Again, from the cboot logs, I am pretty sure that the kernel binary NX is booting is the one I compiled. Just to be sure, I’m copy-pasting related cboot logs here.

[0004.191] I> rootfs path: /sd/boot/extlinux/extlinux.conf
[0004.219] I> L4T boot options
[0004.220] I> [1]: "primary kernel"
[0004.220] I> Enter choice: 
[0007.221] I> Continuing with default option: 1
[0007.221] I> Loading kernel sig file from rootfs ...
[0007.221] I> rootfs path: /sd/boot/Image.sig
[0007.235] I> Loading kernel binary from rootfs ...
[0007.235] I> rootfs path: /sd/boot/Image
[0010.053] I> Validate kernel ...
[0010.053] I> T19x: Authenticate kernel (bin_type: 37), max size 0x5000000
[0010.365] E> digest on binary did not match!!
[0010.366] C> OEM authentication of kernel payload failed!
[0010.366] W> Failed to validate kernel binary (err=1077936152, fail=0)
[0010.367] W> Security fuse not burned, ignore validation failure
[0010.374] I> Loading kernel-dtb sig file from rootfs ...
[0010.374] I> rootfs path: /sd/boot/dtb/tegra194-p3668-all-p3509-0000.dtb.sig
[0010.392] I> Loading kernel-dtb binary from rootfs ...
[0010.392] I> rootfs path: /sd/boot/dtb/tegra194-p3668-all-p3509-0000.dtb
[0010.427] I> Validate kernel-dtb ...
[0010.428] I> T19x: Authenticate kernel-dtb (bin_type: 38), max size 0x400000
[0010.428] E> Stage2Signature validation failed with SHA2!!
[0010.429] C> OEM authentication of kernel-dtb header failed!
[0010.429] W> Failed to validate kernel-dtb binary (err=1077936152, fail=0)
[0010.430] W> Security fuse not burned, ignore validation failure

I’m certain these are the files I replaced, and confirmed it by checking their access and modification dates.

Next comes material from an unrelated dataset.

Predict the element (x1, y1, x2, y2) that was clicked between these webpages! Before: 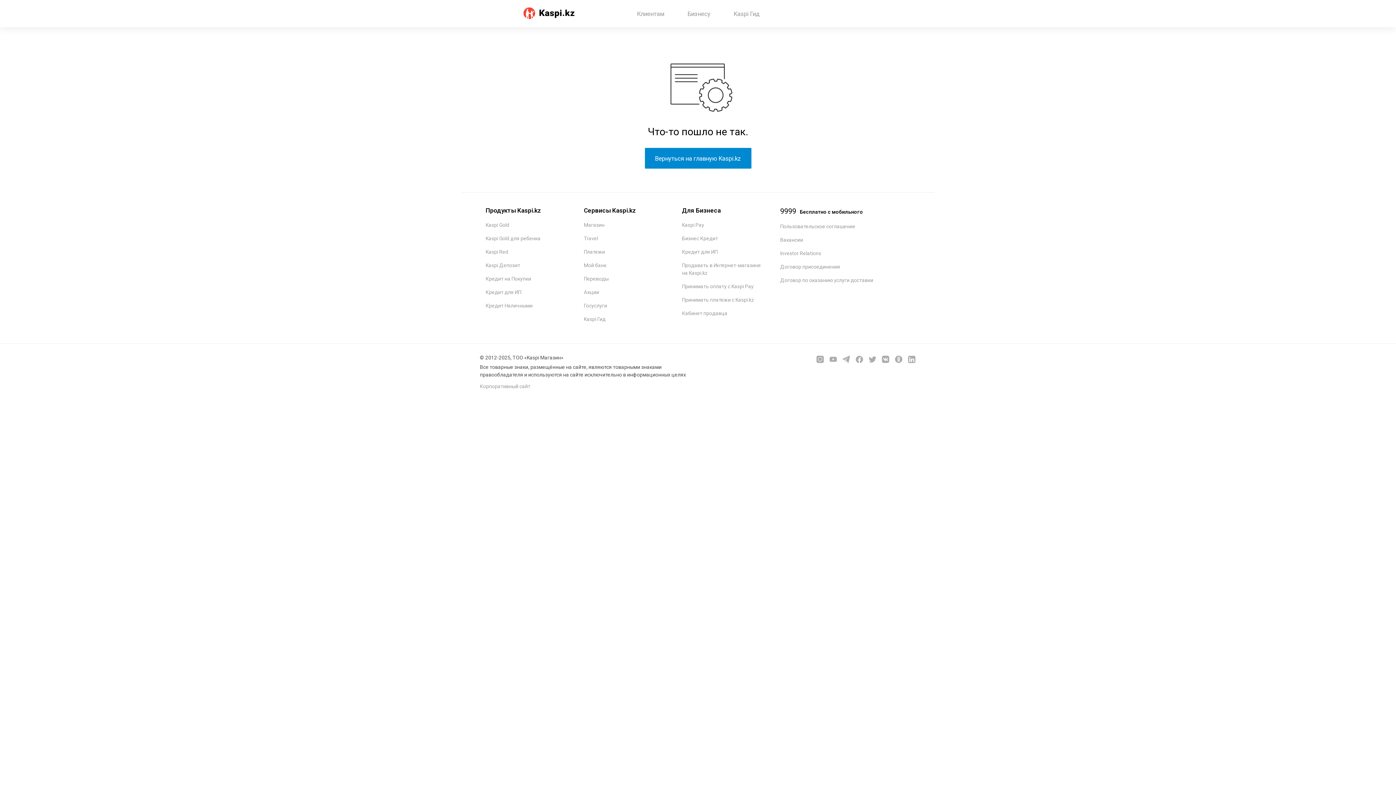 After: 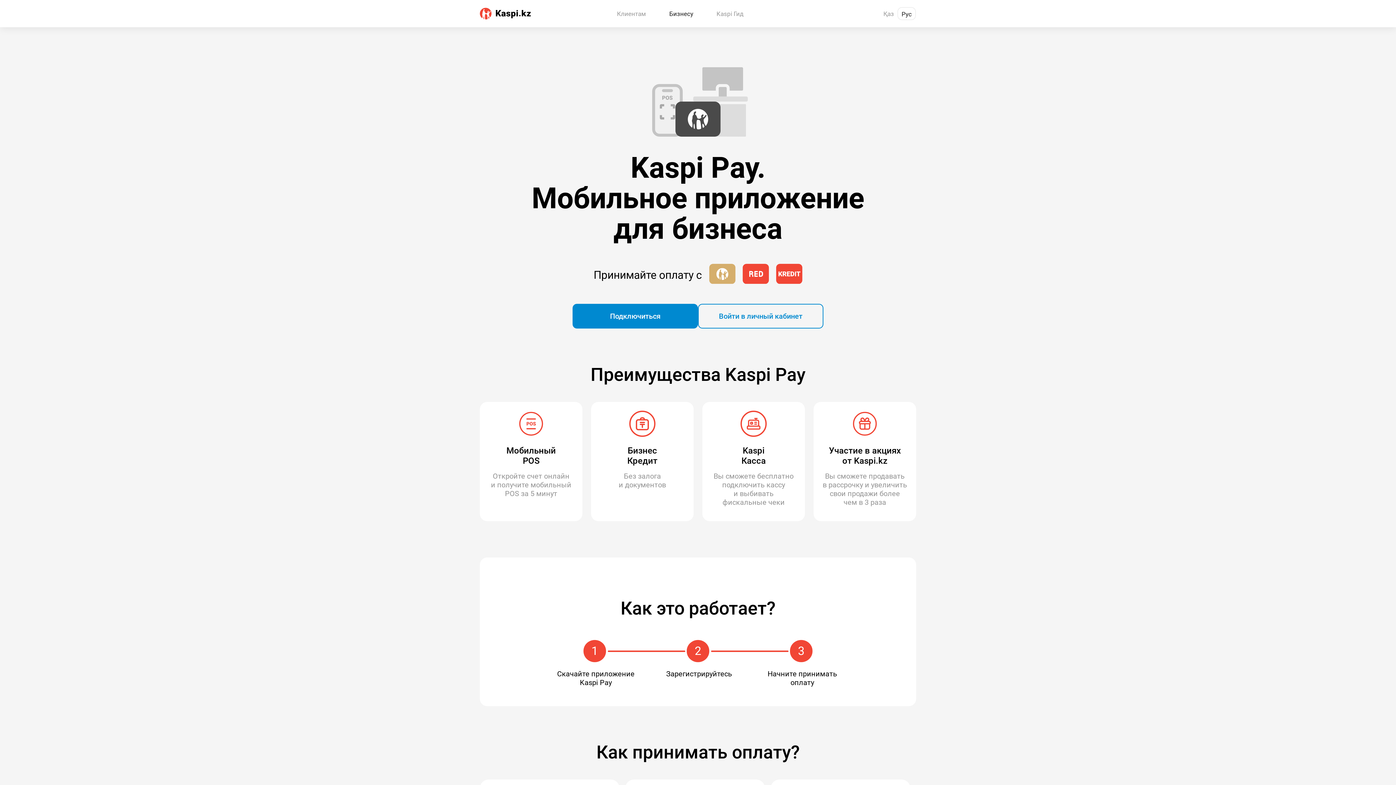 Action: label: Принимать оплату с Kaspi Pay bbox: (682, 283, 753, 289)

What is the L4T BSP version being used here? Is it 32.4.3 / 32.4.4 / 32.5 ??

I was using 32.4.4, but just upgraded it to 32.5 now, and I have an update about it. The errors I was complaining turned into different errors. Here they are:

mc-err: (255) csw_pcie5w: EMEM address decode error
mc-err:   status = 0x200100e3; addr = 0x1f40000400; hi_adr_reg=1f08
mc-err:   secure: no, access-type: write

This probably means smmu is disabled successfully. And also pcie module seems to be not directing our packets to proper memory address. If this is the case, I’m open to suggestions about that problem.

Looking at the error, I think your understanding is correct.
Regarding ‘PCIe module not being able to direct packets to proper memory address’, please check the iATU programming (I guess this is what you are using right??)